The Laken Riley Act is a manifestation of cynical politics. The majority is manipulating a personal tragedy to scapegoat immigrants. In reality, there is no correlation between immigration status and criminality. This bill is not a public safety measure, but rather an attack on established constitutional protections that would do nothing to keep communities safe if enacted into law.

5 things to know about the Laken Riley Act:

  1.  The bill would hobble the executive branch’s ability to make immigration policy, whether a Democrat or Republican is in the White House. The bill guarantees states standing to sue the federal government over a breathtakingly wide array of immigration-related actions ranging from detention and visa policy to detention and release decisions in individual immigration cases. Federal agencies, under Democrat or Republican control, would face litigation at every turn from states governed by the opposing political party. Administrations would likely stop even trying to issue new immigration policies when faced with endless litigation over every single memo and regulation.
  2. The bill is a recipe for chaos in the federal courts – chaos the Constitution intended to avoid. The doctrine of “standing” is a constitutional doctrine (based on Article III’s requirement that a case or controversy exist for the federal courts to intervene) that guarantees courts are not wasting their time on disputes where there is no potential harm for the courts to ameliorate. Yet the Laken Riley Act provides blanket standing regardless of whether a state has any interest whatsoever in the case or policy being challenged. Without the ability to dismiss for lack of standing, the federal courts would immediately be drowning in immigration lawsuits.
  3. The bill is duplicative – the federal government already has the authority to detain all people facing deportation proceedings. The bill amends the “mandatory detention” provision of federal immigration law to apply to undocumented people who are charged with, arrested for, or convicted of any theft-related offense. But the Department of Homeland Security already has statutory authority to detain any undocumented person facing deportation proceedings including those charged with a criminal offense. What the bill does is apply “mandatory detention,” requiring detention without any opportunity to even request release on bond. In practice, this means the bill would require the government to detain an undocumented mother arrested on charges of shoplifting diapers without even granting her a bond hearing, for the duration of her deportation proceedings.
  4. Requiring no-bond detention solely on the basis of a charge or arrest raises serious due process concerns. Prolonged detention without access to an individualized bail or bond hearing is an extreme measure in American law.
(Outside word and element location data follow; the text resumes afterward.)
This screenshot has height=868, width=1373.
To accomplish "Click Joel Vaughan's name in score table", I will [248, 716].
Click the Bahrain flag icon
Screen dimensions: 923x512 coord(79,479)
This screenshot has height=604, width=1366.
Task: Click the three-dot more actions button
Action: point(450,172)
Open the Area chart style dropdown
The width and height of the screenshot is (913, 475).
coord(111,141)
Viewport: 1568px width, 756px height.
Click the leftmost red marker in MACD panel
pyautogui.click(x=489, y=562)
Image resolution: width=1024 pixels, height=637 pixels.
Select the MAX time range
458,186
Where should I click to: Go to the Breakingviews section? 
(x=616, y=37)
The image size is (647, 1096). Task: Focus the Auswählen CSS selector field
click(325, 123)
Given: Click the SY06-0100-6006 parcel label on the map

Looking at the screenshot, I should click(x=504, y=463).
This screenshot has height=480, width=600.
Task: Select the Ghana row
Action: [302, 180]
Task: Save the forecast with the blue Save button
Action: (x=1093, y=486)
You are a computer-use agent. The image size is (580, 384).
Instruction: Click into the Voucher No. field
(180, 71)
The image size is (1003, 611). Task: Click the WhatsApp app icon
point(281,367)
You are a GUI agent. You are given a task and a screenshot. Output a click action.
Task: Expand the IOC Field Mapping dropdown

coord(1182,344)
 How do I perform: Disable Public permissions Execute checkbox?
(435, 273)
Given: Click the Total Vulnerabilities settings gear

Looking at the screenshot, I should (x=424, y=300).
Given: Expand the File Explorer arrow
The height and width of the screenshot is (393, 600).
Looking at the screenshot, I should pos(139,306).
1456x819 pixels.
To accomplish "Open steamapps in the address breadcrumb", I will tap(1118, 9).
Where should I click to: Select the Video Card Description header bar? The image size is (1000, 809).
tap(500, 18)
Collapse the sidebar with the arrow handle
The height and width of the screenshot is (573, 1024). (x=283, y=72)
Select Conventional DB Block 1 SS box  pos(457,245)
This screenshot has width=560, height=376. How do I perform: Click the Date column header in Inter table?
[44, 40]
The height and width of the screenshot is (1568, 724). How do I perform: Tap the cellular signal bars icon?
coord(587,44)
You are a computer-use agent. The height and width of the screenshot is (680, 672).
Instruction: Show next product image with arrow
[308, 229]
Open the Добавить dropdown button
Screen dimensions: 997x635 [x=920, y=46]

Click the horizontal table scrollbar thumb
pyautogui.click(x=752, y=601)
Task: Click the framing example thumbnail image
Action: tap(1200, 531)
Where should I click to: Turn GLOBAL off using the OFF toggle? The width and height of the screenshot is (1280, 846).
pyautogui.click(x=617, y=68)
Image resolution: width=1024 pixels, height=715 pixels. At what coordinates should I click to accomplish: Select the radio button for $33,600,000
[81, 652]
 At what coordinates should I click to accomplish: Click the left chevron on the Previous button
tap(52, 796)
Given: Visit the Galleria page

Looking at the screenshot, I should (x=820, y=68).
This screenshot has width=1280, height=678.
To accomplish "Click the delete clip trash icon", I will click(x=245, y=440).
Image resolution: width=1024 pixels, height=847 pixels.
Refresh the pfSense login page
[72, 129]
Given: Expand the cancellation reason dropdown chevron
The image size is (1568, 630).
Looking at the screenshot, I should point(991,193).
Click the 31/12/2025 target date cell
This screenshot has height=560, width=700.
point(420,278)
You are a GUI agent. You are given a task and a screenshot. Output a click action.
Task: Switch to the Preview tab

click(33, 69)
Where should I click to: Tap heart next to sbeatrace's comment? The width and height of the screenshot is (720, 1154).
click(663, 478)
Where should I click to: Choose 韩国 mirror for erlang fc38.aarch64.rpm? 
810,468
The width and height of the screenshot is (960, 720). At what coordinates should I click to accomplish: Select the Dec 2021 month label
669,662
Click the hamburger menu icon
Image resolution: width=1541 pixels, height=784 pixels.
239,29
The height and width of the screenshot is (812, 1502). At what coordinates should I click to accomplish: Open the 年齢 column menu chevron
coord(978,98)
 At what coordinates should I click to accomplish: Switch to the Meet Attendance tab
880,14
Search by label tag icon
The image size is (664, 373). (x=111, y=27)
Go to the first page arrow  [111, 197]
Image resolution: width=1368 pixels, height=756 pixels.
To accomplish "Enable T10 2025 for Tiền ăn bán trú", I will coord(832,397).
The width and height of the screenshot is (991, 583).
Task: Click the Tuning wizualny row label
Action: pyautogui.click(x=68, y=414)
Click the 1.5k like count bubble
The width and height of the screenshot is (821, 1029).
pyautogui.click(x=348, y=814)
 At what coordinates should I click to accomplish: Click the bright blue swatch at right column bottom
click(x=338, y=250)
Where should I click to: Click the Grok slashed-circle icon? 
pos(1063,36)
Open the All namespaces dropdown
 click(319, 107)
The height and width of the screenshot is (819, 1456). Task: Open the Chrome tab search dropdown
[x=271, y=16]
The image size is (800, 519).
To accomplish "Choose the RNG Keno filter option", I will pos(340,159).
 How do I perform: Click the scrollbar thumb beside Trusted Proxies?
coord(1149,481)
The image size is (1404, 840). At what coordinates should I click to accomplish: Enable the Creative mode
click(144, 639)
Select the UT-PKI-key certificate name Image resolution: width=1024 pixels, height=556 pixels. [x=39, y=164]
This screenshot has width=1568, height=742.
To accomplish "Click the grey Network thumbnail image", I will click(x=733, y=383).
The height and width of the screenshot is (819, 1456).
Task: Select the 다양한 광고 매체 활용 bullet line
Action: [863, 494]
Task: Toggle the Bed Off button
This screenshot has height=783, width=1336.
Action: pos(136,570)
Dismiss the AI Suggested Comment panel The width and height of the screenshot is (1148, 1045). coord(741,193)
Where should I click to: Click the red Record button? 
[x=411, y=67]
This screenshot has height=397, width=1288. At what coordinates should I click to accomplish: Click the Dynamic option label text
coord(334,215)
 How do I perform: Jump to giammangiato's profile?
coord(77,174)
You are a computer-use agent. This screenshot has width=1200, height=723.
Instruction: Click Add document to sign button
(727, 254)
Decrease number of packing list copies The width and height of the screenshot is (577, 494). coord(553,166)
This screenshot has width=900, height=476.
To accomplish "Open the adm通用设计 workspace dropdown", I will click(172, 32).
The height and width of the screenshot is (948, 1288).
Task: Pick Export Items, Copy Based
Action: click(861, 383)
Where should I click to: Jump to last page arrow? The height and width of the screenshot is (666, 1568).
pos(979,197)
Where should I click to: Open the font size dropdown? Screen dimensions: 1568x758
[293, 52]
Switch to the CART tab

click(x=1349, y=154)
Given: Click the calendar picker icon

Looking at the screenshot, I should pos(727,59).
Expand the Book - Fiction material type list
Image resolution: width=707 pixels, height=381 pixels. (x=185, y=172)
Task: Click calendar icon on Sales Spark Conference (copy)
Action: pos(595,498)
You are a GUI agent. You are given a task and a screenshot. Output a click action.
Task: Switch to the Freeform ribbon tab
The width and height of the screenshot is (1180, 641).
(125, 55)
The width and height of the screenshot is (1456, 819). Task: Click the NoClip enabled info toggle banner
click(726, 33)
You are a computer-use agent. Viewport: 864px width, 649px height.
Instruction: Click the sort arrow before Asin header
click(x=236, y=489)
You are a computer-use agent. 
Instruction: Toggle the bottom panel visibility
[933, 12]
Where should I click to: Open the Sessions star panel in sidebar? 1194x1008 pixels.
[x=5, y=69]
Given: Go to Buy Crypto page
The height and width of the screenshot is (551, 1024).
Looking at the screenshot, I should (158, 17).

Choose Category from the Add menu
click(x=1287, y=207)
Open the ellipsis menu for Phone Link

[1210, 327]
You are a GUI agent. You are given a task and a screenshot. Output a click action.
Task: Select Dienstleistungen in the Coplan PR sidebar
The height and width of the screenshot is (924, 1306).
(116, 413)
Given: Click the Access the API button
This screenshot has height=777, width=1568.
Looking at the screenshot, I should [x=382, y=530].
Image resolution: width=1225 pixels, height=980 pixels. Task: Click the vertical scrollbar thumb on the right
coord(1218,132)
Nearly all people facing criminal charges in the criminal justice system are entitled to an individualized bond hearing, even on charges as serious as murder. This bill is particularly extreme because it applies mandatory immigration detention solely on the basis of an arrest or charge, risking the prolonged detention of people innocent of the charges brought against them. These provisions also exacerbate racial disparities because Black and Brown people are arrested at disproportionately high rates throughout the United States.
  5. The bill would significantly disrupt prosecutors’ ability to proceed with criminal charges. Under this bill, immigration authorities would be required to take a person into immigration custody after a theft related arrest, even if a criminal judge found them to present no risk and released them on bail. The person would then be stuck in immigration detention with no ability to request release, even to attend their criminal court hearing on the underlying charges. Prosecutors already frequently face significant challenges in getting people transported from immigration custody to criminal court for ongoing proceedings; the bill would compound this problem greatly.